Infection prevention and control
Healthcare-associated infections are the most common complication affecting patients in hospital. They cause unnecessary pain and suffering for patients and their families, and usually result in longer hospital stays. The cost to the health system is also significant.
Infection prevention and control practices play a key role in reducing antibiotic resistance in hospitals. Standard precautions for infection prevention and control should be included in every hospital program and should include:
- hand hygiene
- the use of personal protective equipment
- the safe use and disposal of sharps
- reprocessing of reusable medical equipment and instruments
- routine environmental cleaning
- respiratory hygiene and cough etiquette
- aseptic non-touch technique
- effective waste management
- appropriate handling of linen
Infection prevention and control guidelines
The Australian Guidelines for the Prevention and Control of Infection in Healthcare (the guidelines) describe the best way to prevent and reduce infections occurring in healthcare settings including resistant infections. The guidelines include how to manage common infectious agents, for example, gastrointestinal viruses and evolving infectious agents, for example influenza or multi-resistant organisms.
The guidelines contain recommendations for:
- the key design features for isolation units to minimise infection transmission
- effective work practices to assist healthcare workers, including:
- standard and transmission-based precautions
- basic management of multi-resistant organisms
- organisational support
- workplace health and safety.
An update of the guidelines is expected to be completed in late 2018.
National Safety and Quality Health Service (NSQHS) Standard 3
The NSQHS Standard 3: Preventing and Controlling Healthcare-Associated Infections aims to minimise the risk of patients acquiring a healthcare-associated infection.

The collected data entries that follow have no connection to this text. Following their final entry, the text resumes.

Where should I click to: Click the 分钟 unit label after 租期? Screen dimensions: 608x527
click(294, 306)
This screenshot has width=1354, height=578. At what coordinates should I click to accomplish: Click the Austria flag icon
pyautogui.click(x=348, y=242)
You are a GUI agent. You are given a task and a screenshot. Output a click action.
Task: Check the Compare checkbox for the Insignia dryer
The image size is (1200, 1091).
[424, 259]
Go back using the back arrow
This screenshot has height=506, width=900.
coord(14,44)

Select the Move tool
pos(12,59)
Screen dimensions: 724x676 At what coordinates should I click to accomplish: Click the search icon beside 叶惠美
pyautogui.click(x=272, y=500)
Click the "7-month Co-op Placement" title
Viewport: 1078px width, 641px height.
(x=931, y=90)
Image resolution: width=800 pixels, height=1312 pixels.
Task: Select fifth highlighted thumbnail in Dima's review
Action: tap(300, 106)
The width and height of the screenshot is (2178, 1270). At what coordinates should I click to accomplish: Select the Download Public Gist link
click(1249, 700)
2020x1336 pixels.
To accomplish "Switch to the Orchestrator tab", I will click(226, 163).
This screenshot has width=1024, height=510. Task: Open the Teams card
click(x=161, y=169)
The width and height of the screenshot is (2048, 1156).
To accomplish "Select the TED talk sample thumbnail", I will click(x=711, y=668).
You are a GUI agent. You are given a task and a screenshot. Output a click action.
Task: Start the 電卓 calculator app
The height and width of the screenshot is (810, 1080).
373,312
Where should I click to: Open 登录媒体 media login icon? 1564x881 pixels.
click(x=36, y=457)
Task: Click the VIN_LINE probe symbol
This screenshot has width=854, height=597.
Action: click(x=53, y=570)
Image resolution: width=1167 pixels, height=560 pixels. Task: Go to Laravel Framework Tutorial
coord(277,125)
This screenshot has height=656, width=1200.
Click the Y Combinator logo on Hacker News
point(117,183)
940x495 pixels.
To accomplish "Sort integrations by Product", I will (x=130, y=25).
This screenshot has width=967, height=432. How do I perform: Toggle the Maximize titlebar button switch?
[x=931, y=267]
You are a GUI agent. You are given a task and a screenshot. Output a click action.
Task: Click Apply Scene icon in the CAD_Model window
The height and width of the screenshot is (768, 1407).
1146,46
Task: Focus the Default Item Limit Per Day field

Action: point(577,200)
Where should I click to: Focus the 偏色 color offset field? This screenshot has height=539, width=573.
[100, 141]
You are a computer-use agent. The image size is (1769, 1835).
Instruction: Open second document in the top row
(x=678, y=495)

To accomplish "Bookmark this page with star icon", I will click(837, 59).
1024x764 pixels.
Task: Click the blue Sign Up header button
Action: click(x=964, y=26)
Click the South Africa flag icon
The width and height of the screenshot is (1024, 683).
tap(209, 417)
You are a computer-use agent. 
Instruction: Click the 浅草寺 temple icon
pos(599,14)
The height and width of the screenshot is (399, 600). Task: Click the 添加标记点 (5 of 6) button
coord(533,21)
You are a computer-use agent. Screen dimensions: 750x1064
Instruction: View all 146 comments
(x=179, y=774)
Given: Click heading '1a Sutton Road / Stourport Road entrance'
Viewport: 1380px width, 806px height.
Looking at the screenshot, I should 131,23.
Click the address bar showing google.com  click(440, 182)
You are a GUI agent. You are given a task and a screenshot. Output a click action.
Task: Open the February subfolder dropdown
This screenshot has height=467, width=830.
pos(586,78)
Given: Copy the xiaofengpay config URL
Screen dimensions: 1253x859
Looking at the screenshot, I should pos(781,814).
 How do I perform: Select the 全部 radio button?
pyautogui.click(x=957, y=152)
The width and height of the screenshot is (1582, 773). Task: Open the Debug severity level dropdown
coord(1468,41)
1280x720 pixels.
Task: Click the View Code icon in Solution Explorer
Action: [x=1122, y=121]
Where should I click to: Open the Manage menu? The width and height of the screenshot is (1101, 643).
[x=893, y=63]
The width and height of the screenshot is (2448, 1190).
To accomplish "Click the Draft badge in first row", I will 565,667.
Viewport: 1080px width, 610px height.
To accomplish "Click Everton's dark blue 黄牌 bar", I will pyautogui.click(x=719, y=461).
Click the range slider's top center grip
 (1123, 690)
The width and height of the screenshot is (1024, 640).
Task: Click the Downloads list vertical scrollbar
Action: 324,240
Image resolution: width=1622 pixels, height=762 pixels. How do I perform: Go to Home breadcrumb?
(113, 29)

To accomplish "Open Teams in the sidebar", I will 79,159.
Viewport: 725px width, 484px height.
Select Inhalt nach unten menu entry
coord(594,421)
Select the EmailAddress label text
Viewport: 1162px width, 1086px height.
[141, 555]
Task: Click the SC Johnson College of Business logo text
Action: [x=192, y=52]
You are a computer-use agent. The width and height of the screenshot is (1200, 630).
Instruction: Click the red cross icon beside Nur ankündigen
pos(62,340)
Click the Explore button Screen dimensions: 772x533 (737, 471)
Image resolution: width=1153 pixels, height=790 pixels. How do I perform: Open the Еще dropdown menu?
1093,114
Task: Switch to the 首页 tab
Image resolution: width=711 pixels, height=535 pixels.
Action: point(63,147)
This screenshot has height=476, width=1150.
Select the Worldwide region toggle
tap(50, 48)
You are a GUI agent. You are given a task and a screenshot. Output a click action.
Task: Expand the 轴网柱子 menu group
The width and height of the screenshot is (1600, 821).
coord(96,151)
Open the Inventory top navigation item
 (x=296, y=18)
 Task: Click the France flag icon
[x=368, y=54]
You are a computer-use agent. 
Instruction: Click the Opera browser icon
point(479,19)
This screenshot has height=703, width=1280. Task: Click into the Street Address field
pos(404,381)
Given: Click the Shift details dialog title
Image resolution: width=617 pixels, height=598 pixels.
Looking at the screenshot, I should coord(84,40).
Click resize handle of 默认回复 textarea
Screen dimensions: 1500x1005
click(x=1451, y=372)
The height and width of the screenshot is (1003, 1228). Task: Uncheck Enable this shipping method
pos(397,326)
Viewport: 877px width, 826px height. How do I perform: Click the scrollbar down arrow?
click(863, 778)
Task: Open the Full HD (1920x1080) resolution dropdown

Standard 3 describes the systems and strategies to prevent infection and to manage infections properly when they occur. They also explain how to limit antibiotic resistance through the development and implementation of effective antimicrobial stewardship programs.
Guidelines for multi-drug resistant organisms
Several organisations have developed specific infection prevention and control guidelines for some multi-drug resistant organisms.
The Australian Commission on Safety and Quality in Health Care has updated the national guidelines Recommendations for the control of carbapenemase-producing Enterobacteriaceae (CPE): A guide for acute care health facilities in May 2017. The Commission also developed information sheets on CPE for clinicians and patients.
Victoria has developed CPE management guidelines and a suite of information sheets to assist clinicians, patients and visitors in health services. These aim to prevent infections and control the spread of CPE.
The National Health and Medical Research Council, in collaboration with the Australian Commission on Safety and Quality in Health Care has developed fact sheets on healthcare-associated infections from:
- Methicillin-resistant Staphylococcus aureus (MRSA)
- Vancomycin resistant Enterococcus (VRE)
- Clostridium difficile.
Healthcare workers' effective hand hygiene is the single most important strategy to prevent healthcare-associated infections.
Hand Hygiene Australia recommends using an alcohol-based hand rub as the gold standard for hand hygiene where hands are visibly clean. Staff should wash their hands when they are visibly dirty. Staff not wearing gloves when caring for a patient with a Clostridium difficile infection should also wash their hands.
The National Hand Hygiene Initiative (NHHI) was implemented in 2009 by Hand Hygiene Australia. Based on the World Health Organization’s Five Moments for Hand Hygiene, the NHHI provides education, audit and feedback to clinicians and hospital executives. Its aim is to protect patients, the health workforce and the community the spread of infection. The NHHI website also reports hand hygiene compliance data.